I know there a couple of verses that speak of the "church' in general or as a Divine institution. But the force of Pink's statement has to carry some weight..


----------



## AV1611 (Jan 26, 2008)

Richard King said:


> When you (we?) say church do we mean the entire body of the elect or a local body of baptized believers?



It would depend in what context I was speaking as both are true meanings.

*Chapter 25: Of the Church​*
*25:1* The catholic or universal Church which is invisible, consists of the whole number of the elect, that have been, are, or shall be gathered into one, under Christ the Head thereof; and is the spouse, the body, the fulness of Him that filleth all in all (Eph 1:10, 22, 23; 5:23, 27, 32; Col 1:18).

*25:2* The visible Church, which is also catholic or universal under the Gospel (not confined to one nation as before under the law), consists of all those throughout the world that profess the true religion (Psa 2:8; Rom 15:9-12; 1 Co 1:2; 12:12, 13; Rev 7:9); and of their children (Gen 3:15; 17:7; Eze 16:20, 21; Act 2:39; Rom 11:16; 1 Co 7:14): and is the kingdom of the Lord Jesus Christ (Isa 9:7; Mat 13:47), the house and family of God (Eph 2:19; 3:15), out of which there is no ordinary possibility of salvation (Act 2:47).

*25:3* Unto this catholic visible Church Christ hath given the ministry, oracles, and ordinances of God, for the gathering and perfecting of the saints, in this life, to the end of the world: and doth by His own presence and Spirit, according to His promise, make them effectual thereunto (Isa 59:21; Mat 28:19, 28:20; 1 Co 12:23; Eph 4:11-13).

*25:4 *This catholic Church hath been sometimes more, sometimes less visible (Rom 11:3, 4; Rev 12:6, 14). And particular Churches, which are members thereof, are more or less pure, according as the doctrine of the Gospel is taught and embraced, ordinances administered, and public worship performed more or less purely in them (1 Co 5:6, 7; Rev 2:1-3:22).

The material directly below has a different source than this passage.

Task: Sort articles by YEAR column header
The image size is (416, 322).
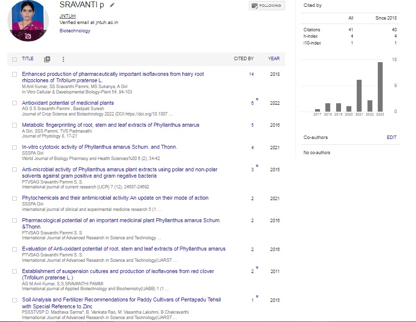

*25:5* The purest Churches under heaven are subject both to mixture and error (Mat 13:24-30, 47; 1 Co 13:12; Rev 2 and Rev 3): and some have so degenerated, as to become no Churches of Christ, but synagogues of Satan (Rom 11:18-22; Rev 18:2). Nevertheless, there shall be always a Church on earth, to worship God according to His will (Psa 72:17; Psa 102:28; Mat 16:18; 28:19, 20).

*25:6* There is no other head of the Church, but the Lord Jesus Christ (Eph 1:22; Col 1:18); nor can the Pope of Rome, in any sense, be head thereof; but is that Antichrist, that man of sin, and son of perdition, that exalteth himself, in the Church, against Christ and all that is called God (Mat 23:8-10; 2 Th 2:3, 4, 8, 9; Rev 13:6).


----------